Rewrite the entries as a JSON list of strings, one string per line and no blank lines, starting with the line that contains "Click the T=3600.0000 time readout" and going on through the line that contains "Action: pos(630,348)". Include only those lines.
** Begin SUPPLIED RECORDS **
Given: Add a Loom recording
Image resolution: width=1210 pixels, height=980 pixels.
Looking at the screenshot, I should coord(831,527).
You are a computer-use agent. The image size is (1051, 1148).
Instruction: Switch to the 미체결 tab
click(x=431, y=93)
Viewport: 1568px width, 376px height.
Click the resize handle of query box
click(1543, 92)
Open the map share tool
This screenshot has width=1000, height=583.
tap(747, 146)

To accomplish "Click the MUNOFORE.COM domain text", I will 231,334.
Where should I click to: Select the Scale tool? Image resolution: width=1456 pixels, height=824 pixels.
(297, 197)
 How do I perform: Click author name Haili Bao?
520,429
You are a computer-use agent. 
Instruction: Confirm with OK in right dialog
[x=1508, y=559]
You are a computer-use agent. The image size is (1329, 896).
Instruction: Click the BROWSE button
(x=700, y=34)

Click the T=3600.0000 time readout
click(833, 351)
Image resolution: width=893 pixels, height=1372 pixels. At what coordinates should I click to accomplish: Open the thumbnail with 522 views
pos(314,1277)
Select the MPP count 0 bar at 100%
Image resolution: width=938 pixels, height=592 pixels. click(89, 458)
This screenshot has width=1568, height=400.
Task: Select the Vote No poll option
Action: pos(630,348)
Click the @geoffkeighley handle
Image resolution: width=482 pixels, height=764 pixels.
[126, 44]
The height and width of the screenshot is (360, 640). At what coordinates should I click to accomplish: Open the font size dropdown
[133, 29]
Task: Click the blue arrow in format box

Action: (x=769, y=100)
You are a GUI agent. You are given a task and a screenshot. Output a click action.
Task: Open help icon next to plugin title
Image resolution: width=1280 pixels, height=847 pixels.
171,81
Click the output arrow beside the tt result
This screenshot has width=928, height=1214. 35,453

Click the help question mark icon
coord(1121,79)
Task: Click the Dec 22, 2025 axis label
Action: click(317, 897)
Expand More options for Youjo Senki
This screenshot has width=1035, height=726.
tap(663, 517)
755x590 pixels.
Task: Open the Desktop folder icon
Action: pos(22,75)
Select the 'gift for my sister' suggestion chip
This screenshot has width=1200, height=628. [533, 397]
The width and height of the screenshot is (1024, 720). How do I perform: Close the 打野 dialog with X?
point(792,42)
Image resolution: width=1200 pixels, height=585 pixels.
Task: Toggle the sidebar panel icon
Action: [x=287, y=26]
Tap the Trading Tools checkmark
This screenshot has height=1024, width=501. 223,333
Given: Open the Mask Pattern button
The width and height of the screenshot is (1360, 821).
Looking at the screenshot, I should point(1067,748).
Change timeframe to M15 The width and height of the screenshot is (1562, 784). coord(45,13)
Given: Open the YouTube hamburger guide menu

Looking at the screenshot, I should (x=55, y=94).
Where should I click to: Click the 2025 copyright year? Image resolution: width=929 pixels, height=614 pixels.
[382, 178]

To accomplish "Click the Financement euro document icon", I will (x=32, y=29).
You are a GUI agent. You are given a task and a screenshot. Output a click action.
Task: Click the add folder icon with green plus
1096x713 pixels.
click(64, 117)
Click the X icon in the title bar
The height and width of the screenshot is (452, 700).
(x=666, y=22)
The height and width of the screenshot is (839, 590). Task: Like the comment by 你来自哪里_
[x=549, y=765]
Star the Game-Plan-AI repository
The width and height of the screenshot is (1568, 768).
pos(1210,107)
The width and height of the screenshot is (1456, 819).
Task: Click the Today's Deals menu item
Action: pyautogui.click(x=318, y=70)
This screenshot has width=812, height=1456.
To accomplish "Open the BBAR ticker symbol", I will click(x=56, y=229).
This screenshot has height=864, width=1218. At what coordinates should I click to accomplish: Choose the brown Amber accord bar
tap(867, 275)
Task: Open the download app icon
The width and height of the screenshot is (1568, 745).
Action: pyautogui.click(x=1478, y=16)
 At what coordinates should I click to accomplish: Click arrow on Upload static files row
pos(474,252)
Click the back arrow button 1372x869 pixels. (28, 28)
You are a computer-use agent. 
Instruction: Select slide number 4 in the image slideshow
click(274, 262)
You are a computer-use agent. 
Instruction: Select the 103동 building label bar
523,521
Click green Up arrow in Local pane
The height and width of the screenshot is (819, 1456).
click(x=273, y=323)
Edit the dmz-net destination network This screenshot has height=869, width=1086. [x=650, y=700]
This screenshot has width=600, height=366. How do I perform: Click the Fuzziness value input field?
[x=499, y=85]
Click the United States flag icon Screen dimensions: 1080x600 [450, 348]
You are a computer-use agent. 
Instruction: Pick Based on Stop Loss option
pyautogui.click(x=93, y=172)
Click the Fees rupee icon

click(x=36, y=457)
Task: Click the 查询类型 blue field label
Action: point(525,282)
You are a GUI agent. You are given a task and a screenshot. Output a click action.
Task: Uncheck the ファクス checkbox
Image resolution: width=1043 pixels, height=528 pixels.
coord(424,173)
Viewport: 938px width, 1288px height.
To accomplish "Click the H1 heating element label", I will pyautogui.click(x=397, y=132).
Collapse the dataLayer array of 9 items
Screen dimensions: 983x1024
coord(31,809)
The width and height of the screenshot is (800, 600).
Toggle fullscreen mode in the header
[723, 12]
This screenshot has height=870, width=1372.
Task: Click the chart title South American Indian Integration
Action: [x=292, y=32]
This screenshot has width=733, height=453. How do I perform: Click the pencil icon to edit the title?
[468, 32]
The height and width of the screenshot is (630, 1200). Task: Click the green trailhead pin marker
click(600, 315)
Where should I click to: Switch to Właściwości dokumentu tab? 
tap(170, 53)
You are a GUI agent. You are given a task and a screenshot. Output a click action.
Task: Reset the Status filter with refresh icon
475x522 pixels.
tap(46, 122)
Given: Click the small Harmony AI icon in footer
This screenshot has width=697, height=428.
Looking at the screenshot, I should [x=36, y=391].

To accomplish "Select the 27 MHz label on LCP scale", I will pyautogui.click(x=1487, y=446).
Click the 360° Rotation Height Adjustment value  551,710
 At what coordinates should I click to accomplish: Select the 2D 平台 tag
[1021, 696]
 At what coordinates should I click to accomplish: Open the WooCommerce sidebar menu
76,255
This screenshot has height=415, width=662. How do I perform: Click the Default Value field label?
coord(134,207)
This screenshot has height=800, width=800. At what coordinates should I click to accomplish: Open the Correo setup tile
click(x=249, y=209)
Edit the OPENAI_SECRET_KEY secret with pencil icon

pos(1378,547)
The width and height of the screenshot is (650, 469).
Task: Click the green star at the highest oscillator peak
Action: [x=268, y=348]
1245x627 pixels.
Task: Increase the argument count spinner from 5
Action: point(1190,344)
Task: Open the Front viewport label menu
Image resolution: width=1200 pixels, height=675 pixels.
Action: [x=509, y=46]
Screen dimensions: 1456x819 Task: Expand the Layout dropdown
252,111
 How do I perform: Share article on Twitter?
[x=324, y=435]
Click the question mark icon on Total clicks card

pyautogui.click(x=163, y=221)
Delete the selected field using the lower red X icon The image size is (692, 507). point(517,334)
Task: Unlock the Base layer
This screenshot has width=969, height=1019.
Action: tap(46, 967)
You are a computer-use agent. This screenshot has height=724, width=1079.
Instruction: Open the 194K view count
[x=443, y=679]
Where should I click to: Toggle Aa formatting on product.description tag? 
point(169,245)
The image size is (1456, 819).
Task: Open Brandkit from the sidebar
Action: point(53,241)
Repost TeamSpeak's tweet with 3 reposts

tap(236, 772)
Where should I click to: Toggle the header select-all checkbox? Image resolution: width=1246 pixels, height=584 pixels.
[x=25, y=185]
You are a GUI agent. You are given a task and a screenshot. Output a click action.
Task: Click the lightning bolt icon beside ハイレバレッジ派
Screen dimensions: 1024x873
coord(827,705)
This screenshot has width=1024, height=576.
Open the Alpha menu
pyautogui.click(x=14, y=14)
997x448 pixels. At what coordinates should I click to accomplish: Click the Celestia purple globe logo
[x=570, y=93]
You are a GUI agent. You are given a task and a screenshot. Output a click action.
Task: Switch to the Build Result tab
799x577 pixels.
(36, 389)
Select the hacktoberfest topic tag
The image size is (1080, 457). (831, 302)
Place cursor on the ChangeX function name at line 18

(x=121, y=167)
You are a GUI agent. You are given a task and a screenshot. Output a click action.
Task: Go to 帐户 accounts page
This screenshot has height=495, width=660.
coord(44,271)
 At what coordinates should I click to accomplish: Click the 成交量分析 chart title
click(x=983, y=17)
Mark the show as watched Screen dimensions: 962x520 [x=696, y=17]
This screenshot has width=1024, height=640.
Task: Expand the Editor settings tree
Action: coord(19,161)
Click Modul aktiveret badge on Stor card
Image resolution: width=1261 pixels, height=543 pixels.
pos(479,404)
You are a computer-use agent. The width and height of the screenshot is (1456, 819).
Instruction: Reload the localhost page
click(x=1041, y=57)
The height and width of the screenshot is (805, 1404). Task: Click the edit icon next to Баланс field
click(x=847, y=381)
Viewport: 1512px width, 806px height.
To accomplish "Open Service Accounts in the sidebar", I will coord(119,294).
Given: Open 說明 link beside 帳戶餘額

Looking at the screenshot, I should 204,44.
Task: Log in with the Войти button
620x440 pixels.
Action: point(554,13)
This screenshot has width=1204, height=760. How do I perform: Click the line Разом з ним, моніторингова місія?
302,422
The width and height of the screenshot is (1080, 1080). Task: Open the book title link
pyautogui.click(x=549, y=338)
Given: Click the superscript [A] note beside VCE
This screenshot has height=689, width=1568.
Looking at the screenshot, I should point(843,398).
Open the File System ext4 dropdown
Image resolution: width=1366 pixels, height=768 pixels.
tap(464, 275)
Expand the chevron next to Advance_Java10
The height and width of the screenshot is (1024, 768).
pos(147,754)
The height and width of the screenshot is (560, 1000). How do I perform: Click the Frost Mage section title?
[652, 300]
** End SUPPLIED RECORDS **
=== SOLVED EXERCISE ===
[
  "Click the T=3600.0000 time readout",
  "click(833, 351)",
  "Image resolution: width=893 pixels, height=1372 pixels. At what coordinates should I click to accomplish: Open the thumbnail with 522 views",
  "pos(314,1277)",
  "Select the MPP count 0 bar at 100%",
  "Image resolution: width=938 pixels, height=592 pixels. click(89, 458)",
  "This screenshot has width=1568, height=400.",
  "Task: Select the Vote No poll option",
  "Action: pos(630,348)"
]